World hunger is not being fought with more land, but with more intelligence per square meter.


4. What has disappeared:

  • The diesel smell of tractors

  • Endless monocultures of wheat

  • Chemical air raids from above

  • Subsidies that send the wrong signals


5. What has emerged:

  • Nutrient loops: circular systems connecting city and countryside (bio-waste → fertilizer → food → city)

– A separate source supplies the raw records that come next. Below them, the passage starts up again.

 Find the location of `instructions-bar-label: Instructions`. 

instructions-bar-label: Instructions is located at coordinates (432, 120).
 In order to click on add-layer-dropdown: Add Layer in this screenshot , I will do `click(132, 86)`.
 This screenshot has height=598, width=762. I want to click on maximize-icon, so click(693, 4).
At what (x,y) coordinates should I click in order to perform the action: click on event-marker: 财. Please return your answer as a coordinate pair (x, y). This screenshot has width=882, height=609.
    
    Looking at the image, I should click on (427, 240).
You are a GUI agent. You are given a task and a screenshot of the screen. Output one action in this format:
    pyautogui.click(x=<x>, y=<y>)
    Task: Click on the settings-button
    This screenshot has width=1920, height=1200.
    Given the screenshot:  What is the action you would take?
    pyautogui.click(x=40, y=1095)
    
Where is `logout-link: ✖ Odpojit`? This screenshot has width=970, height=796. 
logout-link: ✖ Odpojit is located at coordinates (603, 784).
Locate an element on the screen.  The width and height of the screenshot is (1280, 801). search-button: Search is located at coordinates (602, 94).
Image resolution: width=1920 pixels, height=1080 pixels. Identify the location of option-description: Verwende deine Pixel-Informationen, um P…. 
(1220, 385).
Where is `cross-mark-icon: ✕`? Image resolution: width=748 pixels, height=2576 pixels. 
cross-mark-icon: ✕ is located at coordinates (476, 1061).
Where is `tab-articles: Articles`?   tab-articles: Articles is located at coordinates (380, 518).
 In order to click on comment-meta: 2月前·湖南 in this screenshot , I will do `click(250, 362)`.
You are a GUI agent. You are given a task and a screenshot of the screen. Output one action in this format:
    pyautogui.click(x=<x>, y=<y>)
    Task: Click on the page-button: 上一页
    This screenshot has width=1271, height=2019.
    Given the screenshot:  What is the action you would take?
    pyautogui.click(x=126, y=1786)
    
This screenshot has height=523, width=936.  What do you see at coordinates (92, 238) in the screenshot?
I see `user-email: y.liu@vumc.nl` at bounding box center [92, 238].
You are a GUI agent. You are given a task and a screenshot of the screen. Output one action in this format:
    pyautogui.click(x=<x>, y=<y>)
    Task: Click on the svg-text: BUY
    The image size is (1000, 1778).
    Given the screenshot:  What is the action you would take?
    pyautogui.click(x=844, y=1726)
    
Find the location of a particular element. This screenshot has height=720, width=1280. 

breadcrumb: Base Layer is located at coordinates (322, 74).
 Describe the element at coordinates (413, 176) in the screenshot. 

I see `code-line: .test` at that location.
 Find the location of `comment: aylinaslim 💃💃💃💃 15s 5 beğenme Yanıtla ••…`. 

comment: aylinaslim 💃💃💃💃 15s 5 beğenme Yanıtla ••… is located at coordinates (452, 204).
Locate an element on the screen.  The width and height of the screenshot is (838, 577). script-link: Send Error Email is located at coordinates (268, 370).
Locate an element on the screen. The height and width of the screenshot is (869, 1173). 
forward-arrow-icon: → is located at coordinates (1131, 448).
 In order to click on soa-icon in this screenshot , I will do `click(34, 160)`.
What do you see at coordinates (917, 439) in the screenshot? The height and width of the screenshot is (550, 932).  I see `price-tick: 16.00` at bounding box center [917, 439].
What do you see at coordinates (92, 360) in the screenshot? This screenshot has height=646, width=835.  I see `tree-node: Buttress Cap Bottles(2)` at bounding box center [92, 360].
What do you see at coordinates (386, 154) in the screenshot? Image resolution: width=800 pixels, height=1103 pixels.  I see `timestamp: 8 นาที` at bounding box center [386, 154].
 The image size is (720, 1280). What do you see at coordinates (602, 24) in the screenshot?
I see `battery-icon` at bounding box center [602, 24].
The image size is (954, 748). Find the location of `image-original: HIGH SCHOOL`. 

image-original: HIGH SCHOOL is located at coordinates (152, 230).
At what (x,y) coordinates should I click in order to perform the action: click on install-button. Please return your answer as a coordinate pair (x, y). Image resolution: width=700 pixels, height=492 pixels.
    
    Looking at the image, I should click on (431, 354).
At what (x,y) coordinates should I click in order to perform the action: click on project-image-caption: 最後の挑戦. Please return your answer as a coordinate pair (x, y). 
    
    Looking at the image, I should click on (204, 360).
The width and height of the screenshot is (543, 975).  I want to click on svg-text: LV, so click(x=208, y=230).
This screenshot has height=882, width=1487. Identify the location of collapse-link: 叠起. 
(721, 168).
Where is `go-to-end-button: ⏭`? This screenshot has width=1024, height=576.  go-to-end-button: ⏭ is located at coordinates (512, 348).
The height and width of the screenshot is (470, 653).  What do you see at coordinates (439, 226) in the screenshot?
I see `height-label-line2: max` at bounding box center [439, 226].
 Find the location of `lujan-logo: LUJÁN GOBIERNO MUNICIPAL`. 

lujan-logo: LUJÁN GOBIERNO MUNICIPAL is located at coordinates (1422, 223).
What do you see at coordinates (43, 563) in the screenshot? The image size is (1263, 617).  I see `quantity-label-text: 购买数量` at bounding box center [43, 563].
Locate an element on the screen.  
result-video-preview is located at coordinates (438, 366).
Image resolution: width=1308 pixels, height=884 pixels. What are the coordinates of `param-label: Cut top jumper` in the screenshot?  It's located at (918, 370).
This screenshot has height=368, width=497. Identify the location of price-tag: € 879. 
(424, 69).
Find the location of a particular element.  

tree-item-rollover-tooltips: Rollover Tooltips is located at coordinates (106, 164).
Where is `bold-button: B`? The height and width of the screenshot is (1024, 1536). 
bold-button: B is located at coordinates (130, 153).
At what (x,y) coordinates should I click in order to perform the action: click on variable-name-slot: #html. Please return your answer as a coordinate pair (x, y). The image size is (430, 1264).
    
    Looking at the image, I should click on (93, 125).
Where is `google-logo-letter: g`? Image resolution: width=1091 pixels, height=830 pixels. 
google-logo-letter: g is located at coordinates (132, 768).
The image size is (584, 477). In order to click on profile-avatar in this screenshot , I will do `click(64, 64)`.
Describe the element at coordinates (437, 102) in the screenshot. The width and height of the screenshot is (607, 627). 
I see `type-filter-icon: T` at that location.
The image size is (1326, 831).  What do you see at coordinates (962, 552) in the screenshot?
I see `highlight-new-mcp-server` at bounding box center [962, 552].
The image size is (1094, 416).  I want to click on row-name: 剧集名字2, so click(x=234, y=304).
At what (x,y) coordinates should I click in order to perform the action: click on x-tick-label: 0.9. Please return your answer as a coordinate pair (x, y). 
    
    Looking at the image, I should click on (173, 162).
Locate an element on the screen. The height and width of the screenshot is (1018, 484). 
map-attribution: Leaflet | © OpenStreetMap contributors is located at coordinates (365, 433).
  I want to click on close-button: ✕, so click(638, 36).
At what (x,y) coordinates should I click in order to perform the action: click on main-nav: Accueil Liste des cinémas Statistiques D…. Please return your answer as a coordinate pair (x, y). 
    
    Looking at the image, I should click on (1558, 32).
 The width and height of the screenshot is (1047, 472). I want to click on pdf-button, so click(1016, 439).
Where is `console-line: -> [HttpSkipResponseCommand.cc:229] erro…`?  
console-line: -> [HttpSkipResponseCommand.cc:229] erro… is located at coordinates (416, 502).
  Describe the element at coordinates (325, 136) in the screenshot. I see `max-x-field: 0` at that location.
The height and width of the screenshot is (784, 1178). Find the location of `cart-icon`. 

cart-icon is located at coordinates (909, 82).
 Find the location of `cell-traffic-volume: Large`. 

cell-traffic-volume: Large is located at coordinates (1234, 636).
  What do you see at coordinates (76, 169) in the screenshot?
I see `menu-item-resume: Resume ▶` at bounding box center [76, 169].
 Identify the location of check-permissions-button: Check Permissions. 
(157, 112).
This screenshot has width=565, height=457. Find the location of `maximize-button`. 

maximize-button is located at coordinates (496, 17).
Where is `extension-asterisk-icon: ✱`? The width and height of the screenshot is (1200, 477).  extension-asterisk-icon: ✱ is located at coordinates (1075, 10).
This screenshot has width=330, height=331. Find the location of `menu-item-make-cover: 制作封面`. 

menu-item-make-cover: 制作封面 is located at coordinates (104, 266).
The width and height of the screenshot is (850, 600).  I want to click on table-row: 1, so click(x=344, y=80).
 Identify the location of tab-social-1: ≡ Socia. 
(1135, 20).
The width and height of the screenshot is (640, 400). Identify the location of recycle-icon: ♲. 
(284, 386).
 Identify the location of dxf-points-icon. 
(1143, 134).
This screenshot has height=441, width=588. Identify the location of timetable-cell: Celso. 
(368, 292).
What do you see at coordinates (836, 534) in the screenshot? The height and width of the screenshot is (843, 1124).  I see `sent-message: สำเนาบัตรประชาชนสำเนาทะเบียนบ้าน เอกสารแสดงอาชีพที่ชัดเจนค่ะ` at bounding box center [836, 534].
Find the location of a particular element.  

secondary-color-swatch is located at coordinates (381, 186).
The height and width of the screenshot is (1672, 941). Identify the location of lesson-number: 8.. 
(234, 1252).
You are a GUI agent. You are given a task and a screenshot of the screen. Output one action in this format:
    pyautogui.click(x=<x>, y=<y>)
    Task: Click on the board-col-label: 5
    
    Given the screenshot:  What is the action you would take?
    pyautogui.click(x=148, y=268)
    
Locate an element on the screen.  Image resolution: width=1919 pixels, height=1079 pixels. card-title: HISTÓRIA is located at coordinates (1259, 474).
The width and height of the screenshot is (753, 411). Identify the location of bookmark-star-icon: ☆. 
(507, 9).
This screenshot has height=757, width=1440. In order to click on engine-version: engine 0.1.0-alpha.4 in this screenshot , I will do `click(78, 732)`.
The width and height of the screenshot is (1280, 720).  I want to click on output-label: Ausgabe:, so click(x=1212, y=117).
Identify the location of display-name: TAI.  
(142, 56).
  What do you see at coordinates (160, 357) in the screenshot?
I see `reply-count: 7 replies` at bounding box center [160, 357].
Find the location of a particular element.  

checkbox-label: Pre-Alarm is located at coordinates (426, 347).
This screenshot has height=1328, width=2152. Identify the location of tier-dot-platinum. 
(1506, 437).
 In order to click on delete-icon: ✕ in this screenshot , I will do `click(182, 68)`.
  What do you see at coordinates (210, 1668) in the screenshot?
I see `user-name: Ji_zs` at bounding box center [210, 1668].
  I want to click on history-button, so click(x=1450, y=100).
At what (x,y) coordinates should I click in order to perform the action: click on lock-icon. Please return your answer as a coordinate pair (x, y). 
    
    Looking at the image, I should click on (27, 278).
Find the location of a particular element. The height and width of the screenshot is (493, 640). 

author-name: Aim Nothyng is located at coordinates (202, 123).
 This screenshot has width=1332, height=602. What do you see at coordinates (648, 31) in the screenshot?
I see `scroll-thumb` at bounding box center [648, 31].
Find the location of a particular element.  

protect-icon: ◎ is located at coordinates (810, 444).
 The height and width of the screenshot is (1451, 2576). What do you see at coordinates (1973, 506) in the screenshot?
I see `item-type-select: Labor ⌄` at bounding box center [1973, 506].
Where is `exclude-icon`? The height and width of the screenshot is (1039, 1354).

  • Vertical and rooftop farms as local suppliers

  • Digital gene banks: open, farmer-maintained seed databases

  • Food as local identity, not global commodity


6. The ethical question

By 2035, the most valuable resource is no longer oil or lithium – it’s trust:
in technology, in data, and in responsibility.
AI can help, but it needs human values.
Every algorithmic decision about seeds, water, or harvest remains transparent –
a principle called Transparent Agriculture.


7. Conclusion

Agriculture in 2035 is quieter, lighter, more local – and able to learn.
Humans remain the gardeners of the future – only now, with a co-pilot made of code.


*Foresight reflections on the occasion of the upcoming Agritechnica.